What is a Corporation?
Most businesses start out as a small company, owned by one person or by a partnership. The most common type of business when there are multiple owners is a corporation. The law sees them as real, live person. Like an adult, it is treated as a distinct and independent individual who has rights and responsibilities. A corporation’s “birth certificate” is the legal form that is filed where it is created, or incorporated. It must have a legal name, just like a person.
A corporation is separate from its owners. It’s responsible for its own debts. The bank can’t come after the stockholders if it goes bankrupt. It issues ownership share to persons who invest money in the business. These ownership shares are documented by stock certificates, which state the name of the owner and how many shares are owned. The corporation has to keep a register, or list, of how many shares everyone owns. Owners are called stockholders because they own shares of stock. One share of stock is one unit of ownership; how much one share is worth depends on the total number of shares that the business issues. the more shares a business issues, the smaller the percentage of total owners’ equity each share represents.

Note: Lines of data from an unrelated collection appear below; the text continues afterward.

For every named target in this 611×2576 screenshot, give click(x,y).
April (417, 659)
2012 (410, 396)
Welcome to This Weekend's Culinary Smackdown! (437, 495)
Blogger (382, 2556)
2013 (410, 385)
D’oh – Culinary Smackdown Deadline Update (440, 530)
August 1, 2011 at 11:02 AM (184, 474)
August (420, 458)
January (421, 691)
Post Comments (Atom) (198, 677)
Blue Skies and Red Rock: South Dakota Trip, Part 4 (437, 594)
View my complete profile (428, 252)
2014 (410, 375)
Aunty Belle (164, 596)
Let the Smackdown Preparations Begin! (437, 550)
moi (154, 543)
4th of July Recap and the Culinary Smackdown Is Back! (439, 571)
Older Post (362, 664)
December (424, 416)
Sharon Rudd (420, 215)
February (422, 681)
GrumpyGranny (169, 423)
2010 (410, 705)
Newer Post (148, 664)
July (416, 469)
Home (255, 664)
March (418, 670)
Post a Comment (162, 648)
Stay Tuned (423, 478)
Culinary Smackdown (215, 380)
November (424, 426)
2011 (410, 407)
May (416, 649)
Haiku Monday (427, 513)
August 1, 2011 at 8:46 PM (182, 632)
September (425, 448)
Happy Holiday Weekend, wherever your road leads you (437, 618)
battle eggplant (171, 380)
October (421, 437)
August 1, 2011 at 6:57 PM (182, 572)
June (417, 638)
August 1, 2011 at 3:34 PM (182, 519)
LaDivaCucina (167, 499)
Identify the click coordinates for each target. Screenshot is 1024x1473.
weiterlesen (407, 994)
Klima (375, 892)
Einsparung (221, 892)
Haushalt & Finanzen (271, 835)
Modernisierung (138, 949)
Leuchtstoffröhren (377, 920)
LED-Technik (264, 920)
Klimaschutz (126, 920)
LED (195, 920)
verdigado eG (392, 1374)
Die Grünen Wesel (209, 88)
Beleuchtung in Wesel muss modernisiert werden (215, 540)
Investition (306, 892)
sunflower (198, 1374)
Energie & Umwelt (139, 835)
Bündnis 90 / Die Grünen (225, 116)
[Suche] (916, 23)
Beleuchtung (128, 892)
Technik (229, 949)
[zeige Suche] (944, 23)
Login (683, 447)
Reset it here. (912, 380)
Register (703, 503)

Stock shares come in different classes of stock. Preferred stockholders are promised a certain amount of cash dividends each year. Common stockholders have the most risk. If a corporation ends up in financial trouble, it’s required to pay off its liabilities first. If any money is left over, then that money goes first to the preferred stockholders. If anything is left over after that, then that money is distributed to the common stockholders.
The word “corporation” derives from corpus, the Latin word for body, or a “body of people”. By the time of Justinian (reigned 527–565), Roman law recognized a range of corporate entities under the names universitas, corpus or collegium. These included the state itself (the Populus Romanus), municipalities, and such private associations as sponsors of a religious cult, burial clubs, political groups, and guilds of craftsmen or traders. Such bodies commonly had the right to own property and make contracts, to receive gifts and legacies, to sue and be sued, and, in general, to perform legal acts through representatives. Private associations were granted designated privileges and liberties by the emperor.